With their Spanish customers requesting more remote monitoring and control from Elecsan, they faced a significant problem – most of the controls they delivered were Modbus RTU, not Modbus TCP.
Partnering with RTA, their Modbus Router could easily facilitate the remote monitoring without changing any of the pre-existing industrial controls or computer programs all while meeting protocol requirements.
We like the BFR3000 router from Real Time Automation. It was very easy is to use for the final client, and we will recommend it to everyone that needs an Internet connection to their machines.
For more than fifteen years, in the town of Sabadell, just north of Barcelona, Spain, Joan Ramon and his team of specialists at Elecsan S.A have supplied the local and international market with counters, timers, indicators, text displays and other types of off-the-shelf and custom controls, much of it communicating over Modbus networks.
With many of their Spanish customers requesting more remote monitoring and control from Elecsan’s control products, Ramon faced a significant problem.

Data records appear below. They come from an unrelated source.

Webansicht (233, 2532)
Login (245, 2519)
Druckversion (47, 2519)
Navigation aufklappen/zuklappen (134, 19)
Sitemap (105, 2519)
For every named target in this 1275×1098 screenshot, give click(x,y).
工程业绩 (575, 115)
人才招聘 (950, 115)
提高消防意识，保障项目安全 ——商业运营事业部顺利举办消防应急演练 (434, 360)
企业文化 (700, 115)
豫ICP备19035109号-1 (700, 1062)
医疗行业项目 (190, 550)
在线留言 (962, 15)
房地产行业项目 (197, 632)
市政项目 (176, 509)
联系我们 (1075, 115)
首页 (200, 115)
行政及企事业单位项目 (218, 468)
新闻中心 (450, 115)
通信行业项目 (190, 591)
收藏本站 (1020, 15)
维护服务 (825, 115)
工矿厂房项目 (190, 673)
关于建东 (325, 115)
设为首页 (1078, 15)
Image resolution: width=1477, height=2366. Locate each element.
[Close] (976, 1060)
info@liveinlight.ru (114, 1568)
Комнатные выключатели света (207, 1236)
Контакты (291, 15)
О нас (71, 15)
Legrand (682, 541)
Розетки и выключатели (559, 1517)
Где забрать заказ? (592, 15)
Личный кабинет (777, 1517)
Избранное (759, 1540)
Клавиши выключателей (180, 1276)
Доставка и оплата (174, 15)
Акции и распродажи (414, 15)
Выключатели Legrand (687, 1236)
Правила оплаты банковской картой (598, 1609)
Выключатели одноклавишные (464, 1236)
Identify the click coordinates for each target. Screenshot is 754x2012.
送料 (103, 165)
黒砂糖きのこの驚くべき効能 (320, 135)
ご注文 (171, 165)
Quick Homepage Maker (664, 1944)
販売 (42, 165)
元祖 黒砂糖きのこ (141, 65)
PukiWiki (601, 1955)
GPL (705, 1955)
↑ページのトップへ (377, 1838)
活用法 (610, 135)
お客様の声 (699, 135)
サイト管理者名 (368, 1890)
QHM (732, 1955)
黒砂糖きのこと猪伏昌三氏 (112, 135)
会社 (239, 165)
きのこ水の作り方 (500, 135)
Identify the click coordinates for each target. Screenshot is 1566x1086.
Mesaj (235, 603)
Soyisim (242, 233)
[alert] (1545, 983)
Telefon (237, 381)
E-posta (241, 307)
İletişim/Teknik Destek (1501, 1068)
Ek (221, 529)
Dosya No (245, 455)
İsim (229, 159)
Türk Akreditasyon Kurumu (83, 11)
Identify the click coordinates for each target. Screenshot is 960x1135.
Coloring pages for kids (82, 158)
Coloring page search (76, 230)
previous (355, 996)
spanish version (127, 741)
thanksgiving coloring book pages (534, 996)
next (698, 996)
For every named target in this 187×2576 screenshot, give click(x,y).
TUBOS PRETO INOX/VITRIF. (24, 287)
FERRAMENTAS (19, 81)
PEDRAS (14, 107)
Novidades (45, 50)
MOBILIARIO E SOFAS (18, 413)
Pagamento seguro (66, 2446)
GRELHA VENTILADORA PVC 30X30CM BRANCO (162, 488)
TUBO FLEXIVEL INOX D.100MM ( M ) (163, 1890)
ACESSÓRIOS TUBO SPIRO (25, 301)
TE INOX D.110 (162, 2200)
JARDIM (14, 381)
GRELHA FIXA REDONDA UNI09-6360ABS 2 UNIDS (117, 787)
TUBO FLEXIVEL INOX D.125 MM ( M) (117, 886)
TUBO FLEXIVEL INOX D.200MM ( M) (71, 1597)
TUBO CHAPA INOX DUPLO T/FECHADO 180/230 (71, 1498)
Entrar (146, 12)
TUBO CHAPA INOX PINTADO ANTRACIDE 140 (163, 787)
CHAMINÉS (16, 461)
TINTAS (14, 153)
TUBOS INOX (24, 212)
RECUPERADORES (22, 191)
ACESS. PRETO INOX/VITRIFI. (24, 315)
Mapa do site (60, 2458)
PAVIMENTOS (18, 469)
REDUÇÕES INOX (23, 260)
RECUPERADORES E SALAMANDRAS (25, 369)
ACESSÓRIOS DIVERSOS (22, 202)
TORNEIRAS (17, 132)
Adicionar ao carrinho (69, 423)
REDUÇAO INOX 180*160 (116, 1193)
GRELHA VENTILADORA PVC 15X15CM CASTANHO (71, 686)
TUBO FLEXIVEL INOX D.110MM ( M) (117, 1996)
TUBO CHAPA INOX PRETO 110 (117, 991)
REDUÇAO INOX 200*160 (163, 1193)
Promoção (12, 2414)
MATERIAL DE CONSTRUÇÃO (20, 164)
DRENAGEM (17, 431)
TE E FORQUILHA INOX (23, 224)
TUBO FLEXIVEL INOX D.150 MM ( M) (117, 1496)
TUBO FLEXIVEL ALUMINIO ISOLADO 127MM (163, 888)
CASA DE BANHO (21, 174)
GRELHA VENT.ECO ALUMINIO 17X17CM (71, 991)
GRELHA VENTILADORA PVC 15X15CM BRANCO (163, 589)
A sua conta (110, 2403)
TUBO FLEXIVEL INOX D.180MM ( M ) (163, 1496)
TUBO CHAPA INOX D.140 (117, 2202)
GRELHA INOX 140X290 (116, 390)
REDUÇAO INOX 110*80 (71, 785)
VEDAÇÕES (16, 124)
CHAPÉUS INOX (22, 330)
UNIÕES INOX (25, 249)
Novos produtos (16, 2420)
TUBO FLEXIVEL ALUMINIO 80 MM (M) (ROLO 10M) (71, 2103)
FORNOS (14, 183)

Most of the controls Elecsan delivered over the years were Modbus RTU, not Modbus TCP, and a large part of their inventory was point-to-point RS232. Without a massive effort to replace those systems in many remote places around the world, it was going to be tough to find a way to provide the kind of remote monitoring customers needed.
So Elecsan experimented. They tried serial tunnels and virtual com ports – linking remote Modbus RTU masters with various RTU slaves in other parts of the world. Problems ensued: Framing timeouts, message timeouts, lost messages, and more.
Disruptive and expensive workarounds were ruled out: Code changes to all Elecsan industrial controls at customer sites; changes to Elecsan software; addition of computers at remote sites; additional software; even renting a remote cloud service provider.
Ramon, like any good engineer, worked his contacts; having successfully worked with RTA Real Time Automation several times over the years, he figured that they might have a solution. RTA’s BFR3000 Modbus Router could easily facilitate the remote monitoring without changing any of the pre-existing industrial controls or computer programs and while meeting all Modbus TCP and RTU protocol requirements for reliable communications.
This application featured the use of Modbus RTU , Modbus TCP/IP, serial RS232, Ethernet and wireless technology. At the remote site, Ramon used the BFR3000 Modbus Router in its TCP Server-to-RTU Master Mode. The BFR300 became the Modbus Master at the remote site, and provided a TCP Server back to Barcelona that Ramon could access over the Internet.
For systems in Spain with a Modbus Master, Joan Ramon simply used a BFR3000 in RTU Slave-to-TCP Client mode enabling that RTU Master to access the remote slaves as if they were on the same RTU network. With three operating modes, a friendly user interface, multiple serial interfaces, and the ability to connect TCP Clients to RTU Masters, the BFR3000 became Ramon’s go-to device for remote Modbus communication.
While a large installed base of legacy control and automation systems are still effective and efficient, the scarcity of experienced people to troubleshoot and keep controls up to date is becoming even more of a challenge. (Having an expert on staff for all controls and automation in an industrial location has always been a large overhead cost.) The ability to have a remote expert that can update, troubleshoot, and maintain controls and automation solves this problem.
The opportunity is for manufacturers, like Ramon’s Elecsan, to achieve more speed, agility and efficiency, leading to a competitive advantage.